**INSTRUCTIONS TO FOLLOW**: Render the lines of the data from the one containing "You are a GUI" through the one containing "Action: (x=517, y=46)", inclusive, as a Markdown table with the columns No. and Line, skipping blank lines and leaving out the pictures.

Text and element-pointing records:
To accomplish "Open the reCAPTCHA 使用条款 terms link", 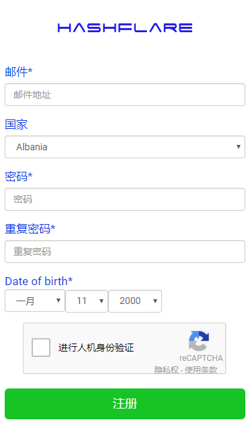I will (x=201, y=370).
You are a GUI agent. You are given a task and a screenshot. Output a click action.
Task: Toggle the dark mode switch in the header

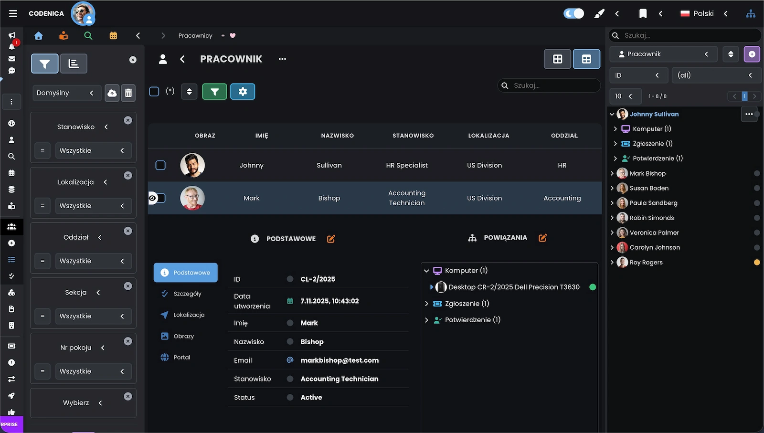click(573, 14)
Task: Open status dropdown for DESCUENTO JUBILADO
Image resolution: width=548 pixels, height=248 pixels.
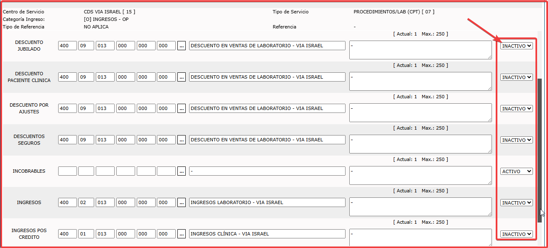Action: (x=517, y=46)
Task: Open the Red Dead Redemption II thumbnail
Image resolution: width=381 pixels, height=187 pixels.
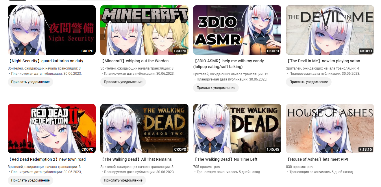Action: [x=52, y=128]
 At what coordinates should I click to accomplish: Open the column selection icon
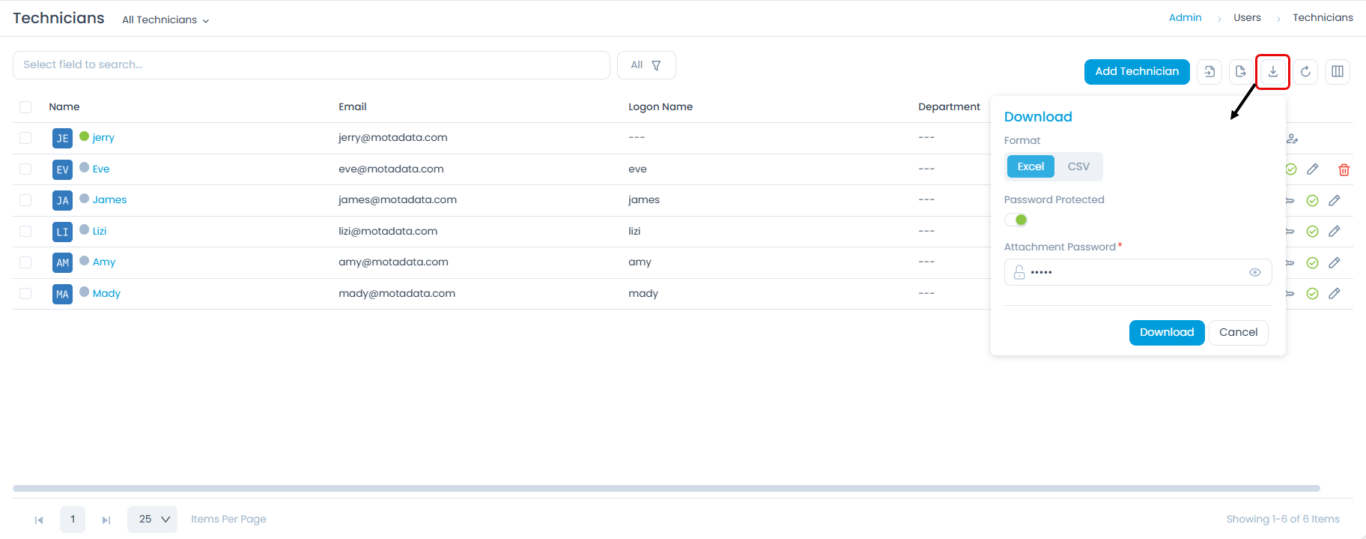pos(1338,72)
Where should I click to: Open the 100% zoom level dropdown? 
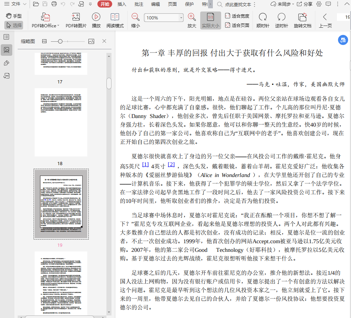coord(181,18)
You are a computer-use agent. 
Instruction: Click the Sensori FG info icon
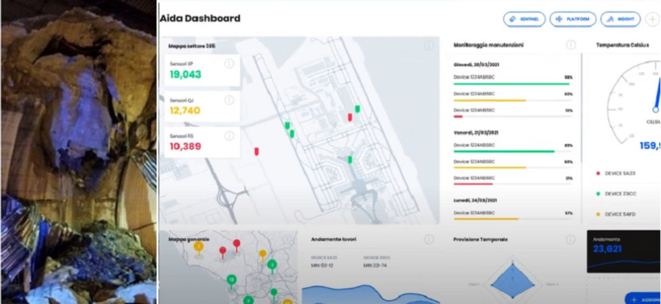[229, 136]
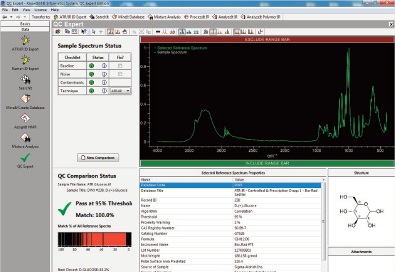395x272 pixels.
Task: Click the New Comparison button
Action: pos(98,158)

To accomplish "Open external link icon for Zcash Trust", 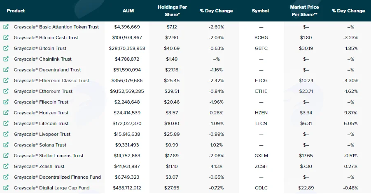I will pyautogui.click(x=6, y=166).
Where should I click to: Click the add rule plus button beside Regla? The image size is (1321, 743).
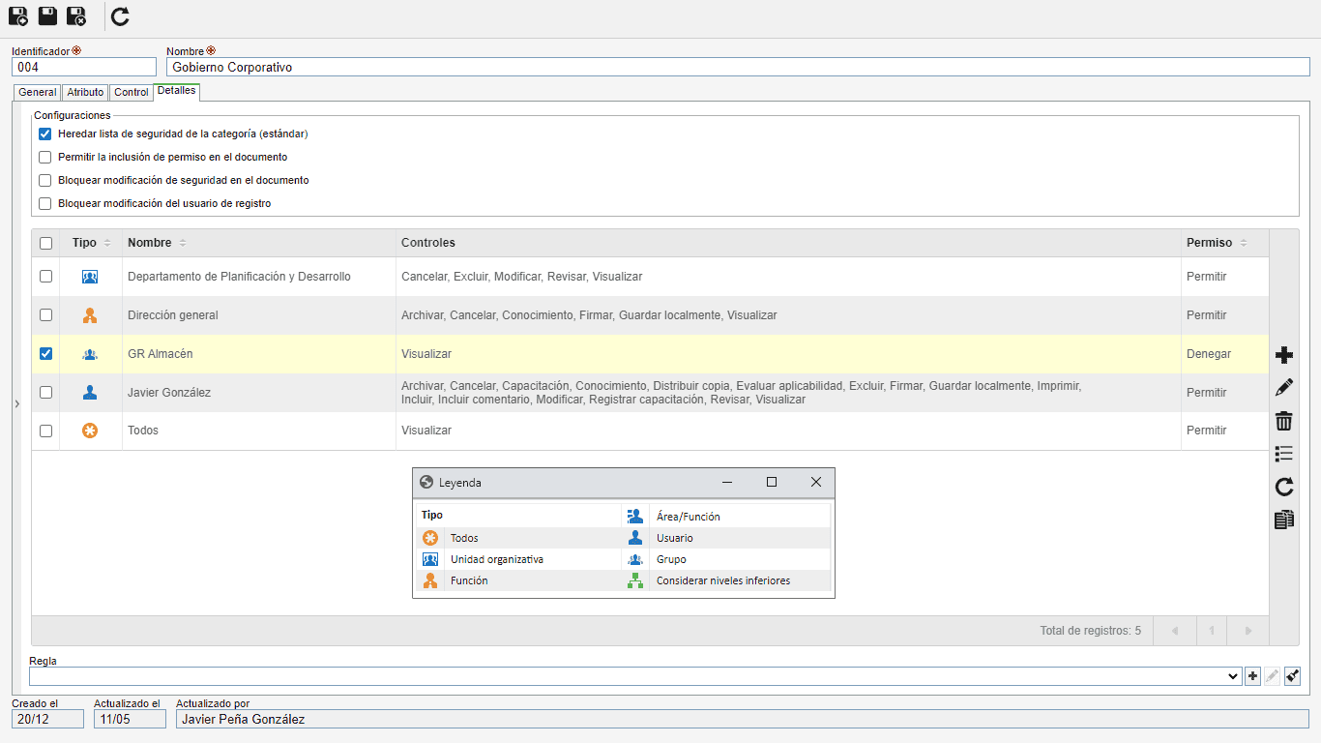[x=1252, y=676]
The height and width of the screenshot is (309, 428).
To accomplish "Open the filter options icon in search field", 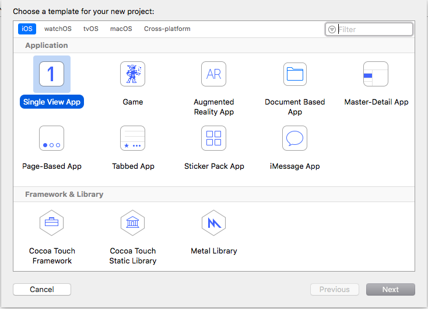I will click(x=332, y=29).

**ANSWER TO THE PROBLEM**:
| No. | Line |
|---|---|
| 1 | You are a GUI agent. You are given a task and a screenshot. Output a click action. |
| 2 | Task: Toggle the dark mode switch in the header |
| 3 | click(573, 14) |
| 4 | Task: Open status dropdown for DESCUENTO JUBILADO |
| 5 | Image resolution: width=548 pixels, height=248 pixels. |
| 6 | Action: (x=517, y=46) |